Metabolic Regulation of the Epigenetic Landscape in T cell Exhaustion

ABSTRACT/PROJECT SUMMARY My overarching goal is to understand the regulation of the metabolism-epigenetic axis in cancer and cancer associated pathologies. T cell exhaustion (Tex) is a dysfunctional state developed due to persistent antigen exposure experienced during chronic infections and in the tumor microenvironment. Besides the well

characterized phenotypic differences between Tex and functional effector (Teff) cells; Tex are distinguished by the development of a unique epigenetic landscape that leads to the repression of functional genes.
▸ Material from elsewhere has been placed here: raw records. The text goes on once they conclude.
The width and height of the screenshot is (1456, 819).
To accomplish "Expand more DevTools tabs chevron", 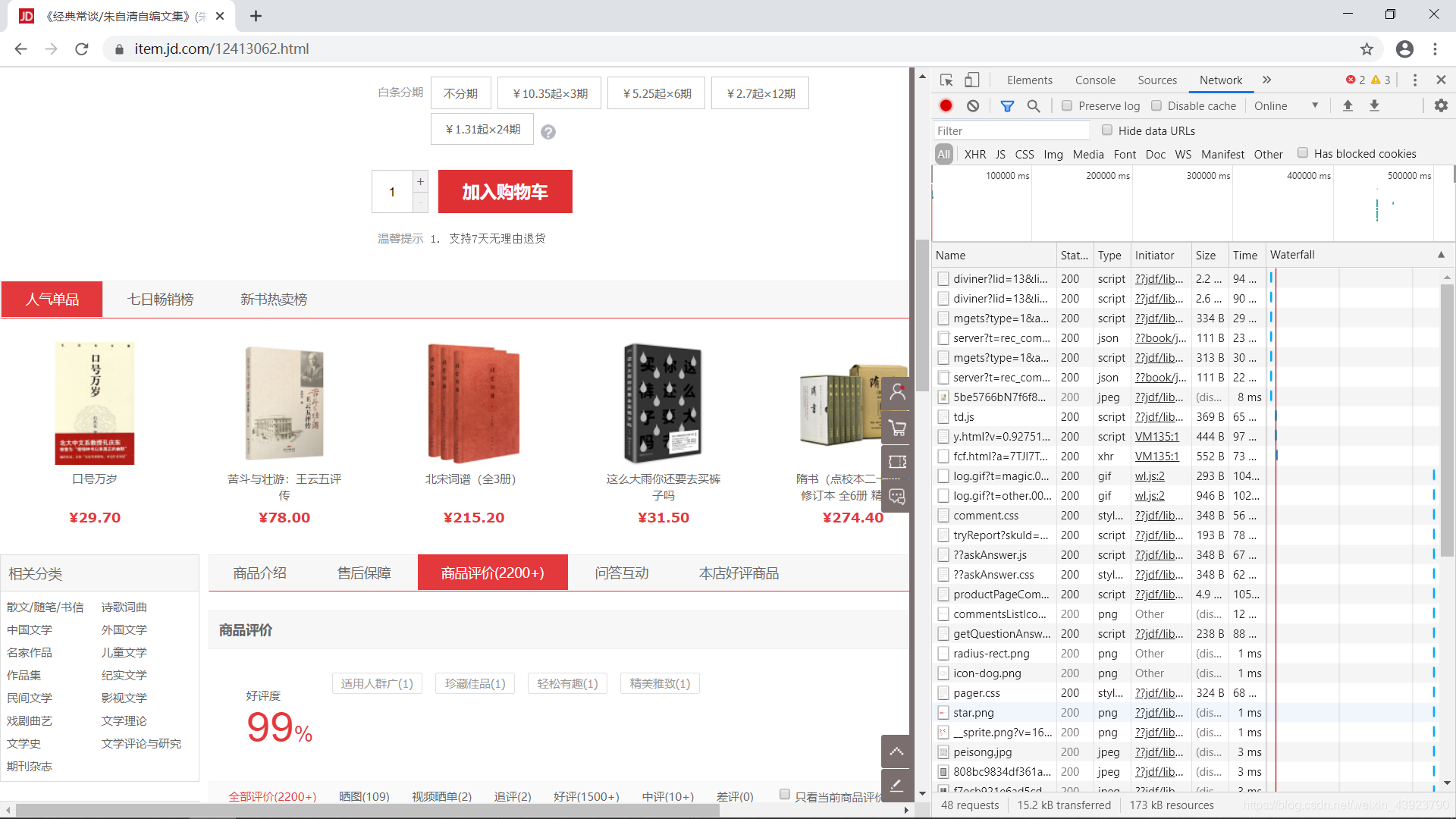I will (1266, 80).
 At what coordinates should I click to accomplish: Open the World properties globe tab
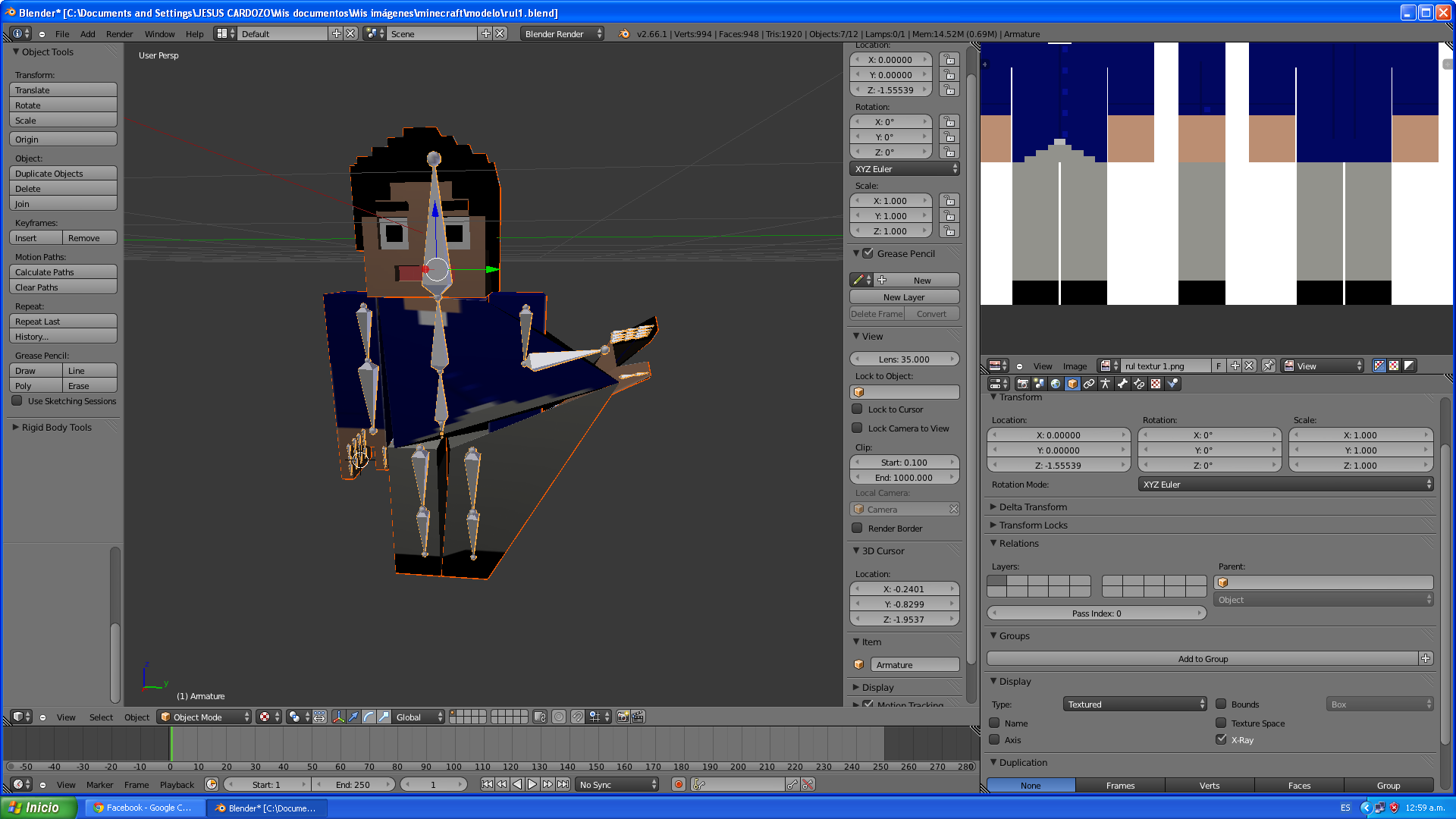[x=1056, y=384]
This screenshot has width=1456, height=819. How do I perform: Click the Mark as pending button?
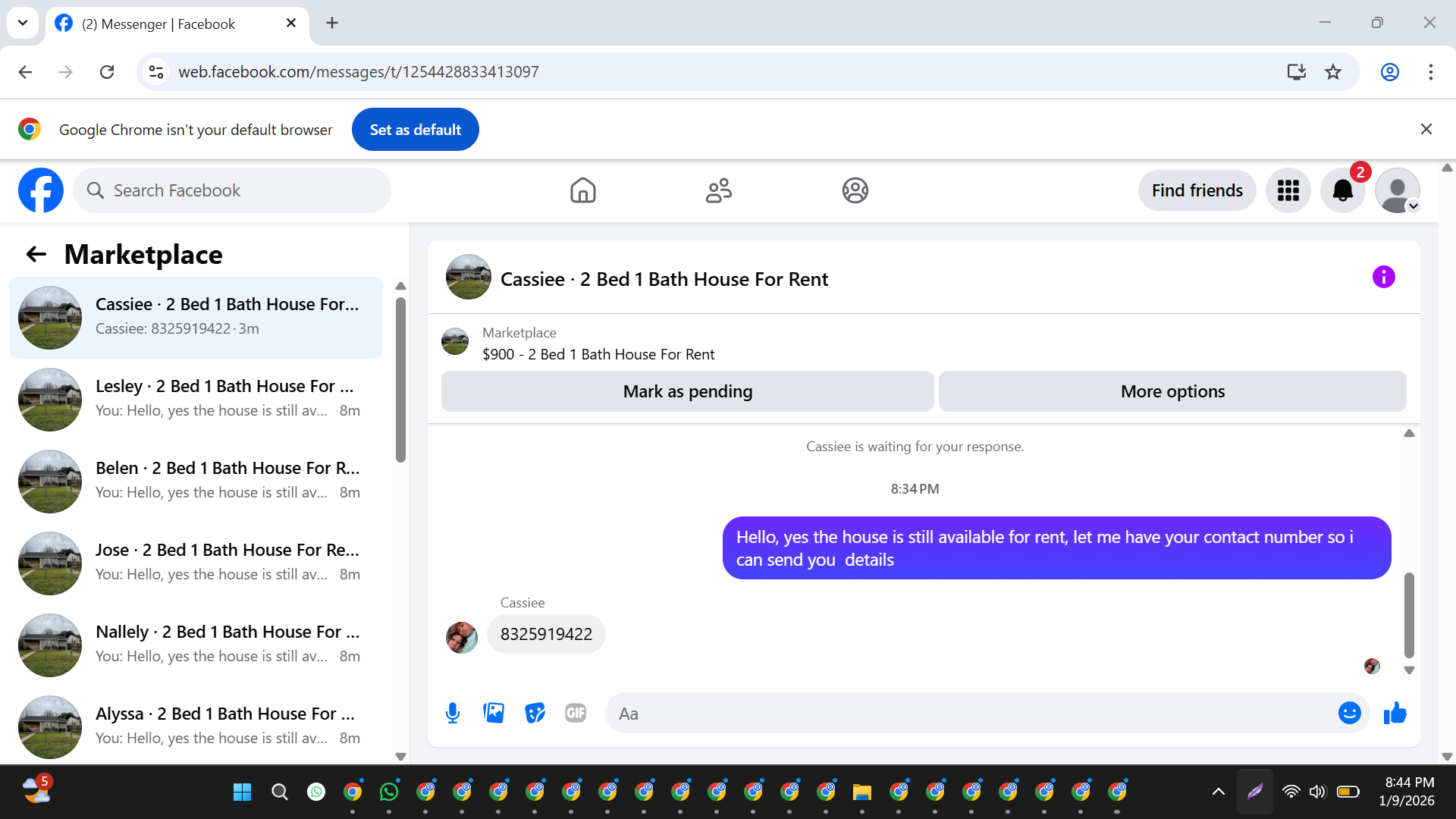[687, 391]
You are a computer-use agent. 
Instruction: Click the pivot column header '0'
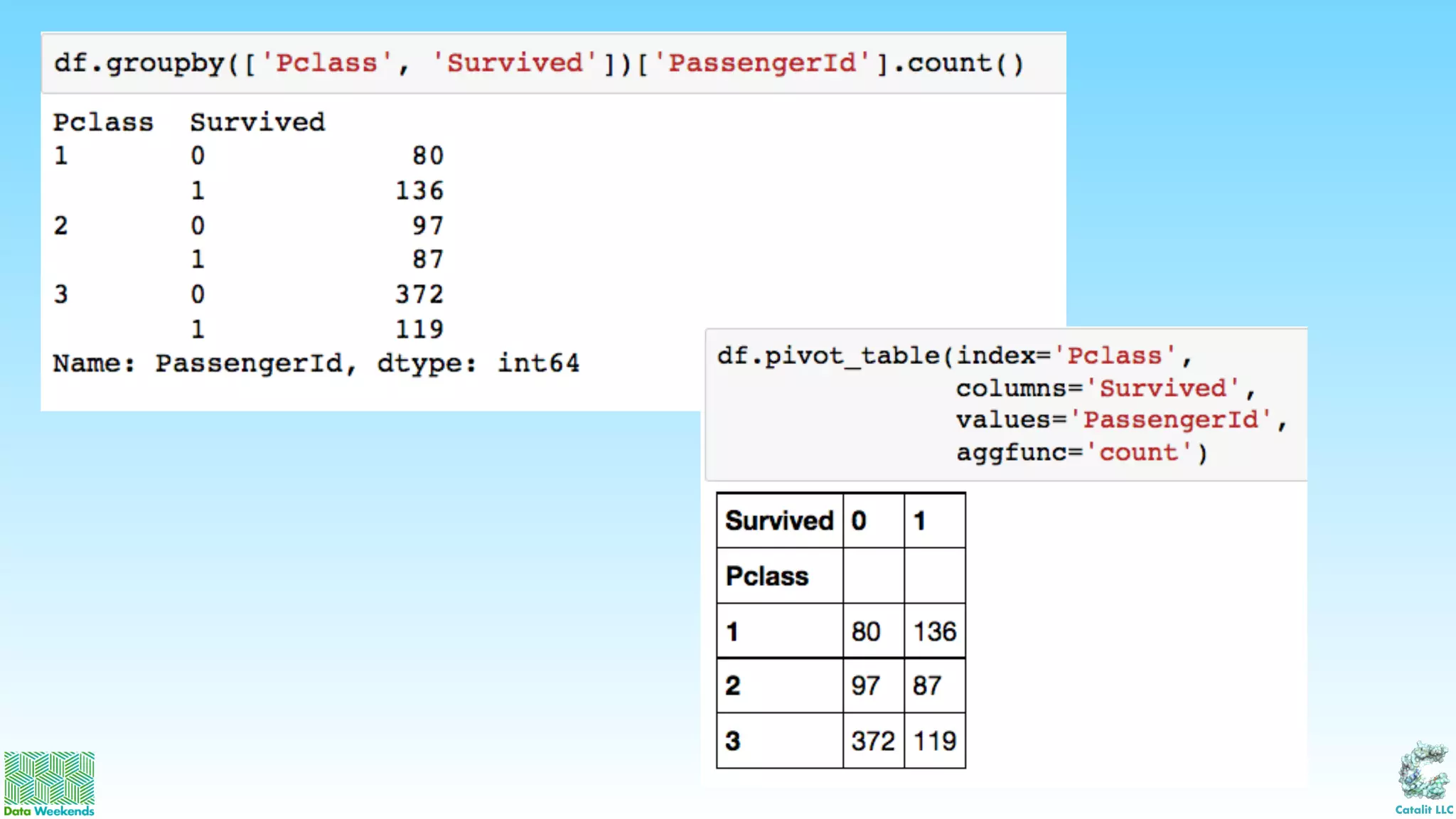click(x=859, y=521)
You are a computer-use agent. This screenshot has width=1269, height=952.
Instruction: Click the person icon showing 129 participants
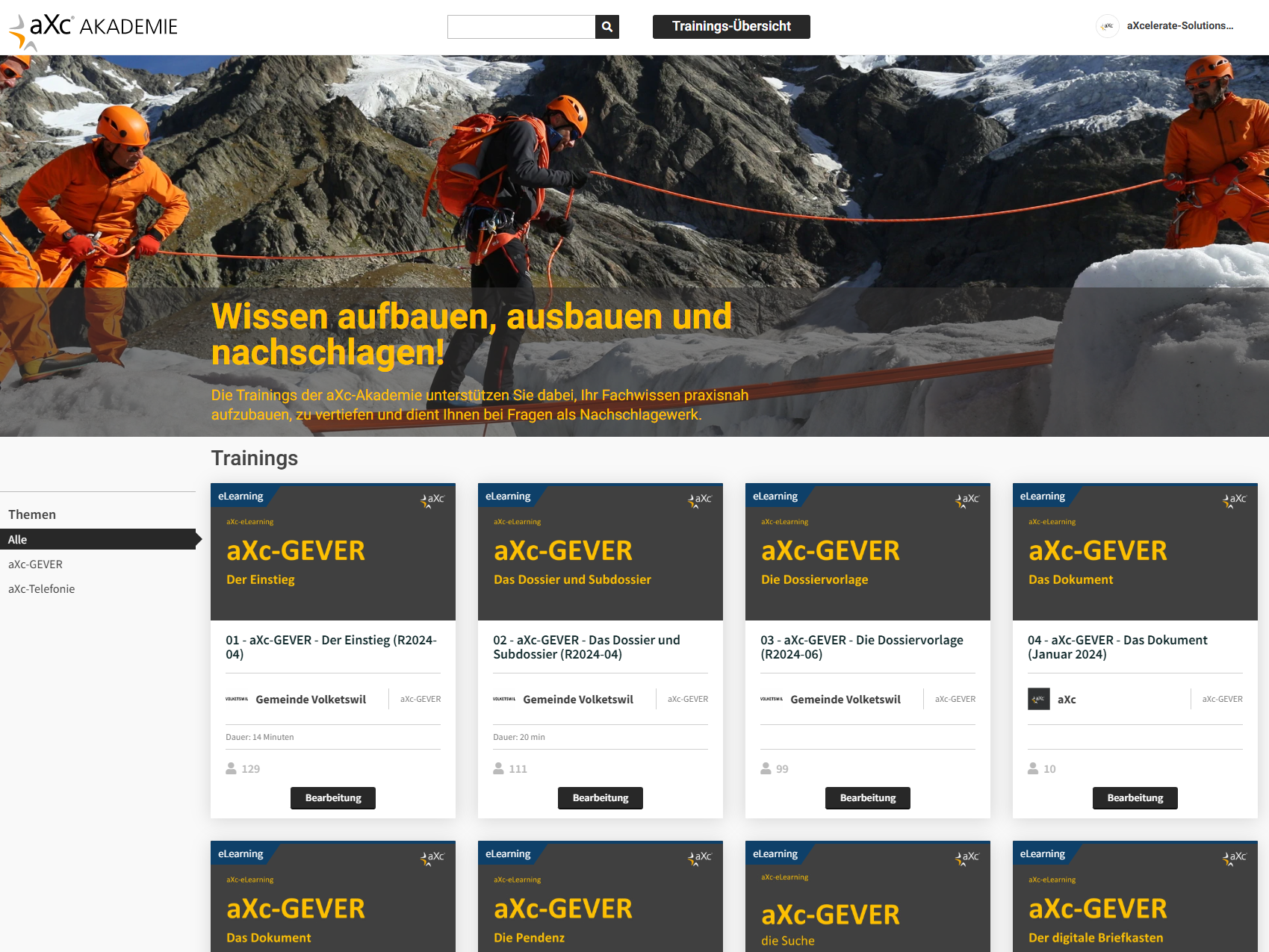231,768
Concomitant with epigenetic changes Tex also exhibit metabolic alterations as glycolysis and mitochondrial metabolism are

compromised early during exhaustion. The major goal of this proposal is to elucidate the mechanisms that lead to the establishment of the exhausted epigenome, I will specifically study the influence of nuclear metabolic enzymes in the process of histone methylation and gene expression. Chromatin and metabolism intersect at

various levels. Firstly, metabolic products are used as substrates and cofactors by epigenetic enzymes to post- translationally modify histones (PTMs). Secondly, in recent years increasing evidence has shown the moonlighting activity of a subset of metabolic enzymes in the nucleus, where they influence histone PTMs and

also engage in a variety of chromatin transactions (gene expression, DNA repair, DNA replication). Because cell differentiation engages metabolic and epigenetic programs, one important question in the development of exhaustion is whether and how these processes connect to generate the exhausted fate. I hypothesize that early

in T cell exhaustion, metabolism contributes to establishment of the exhausted epigenetic landscape in two ways. In the first interaction, metabolic changes in chronically infected cells alter the pool of metabolites available for histone modification, mainly affecting histone H3 methylation. Secondly, during exhaustion, several metabolic

enzymes affecting methylation — Mat2a, Idh3g, Fh1 and Mthfd1 — are recruited into the nucleus where they directly influence production of metabolites and thereby alter gene expression. To test this hypothesis, I will pursue three aims. Aim 1 is to determine whether metabolic enzymes Mat2a, Idh3, Fh1 and Mthfd1 regulate the

Tex phenotype, Aim 2 is to determine how Mat2a, Idh3g, Fh1 and Mthfd1 affect chromatin during exhaustion and in Aim 3 I will investigate the metabolic landscape during exhaustion. Overall, this study will help to elucidate mechanistic insights into how during early chronic infection metabolic alterations prime the epigenetic landscape

for exhaustion. Our understanding of how metabolic enzymes regulate the epigenome to influence CD8+ T cell development will help us to develop therapeutic strategies to improve exhausted cell function in cancer and chronic infection.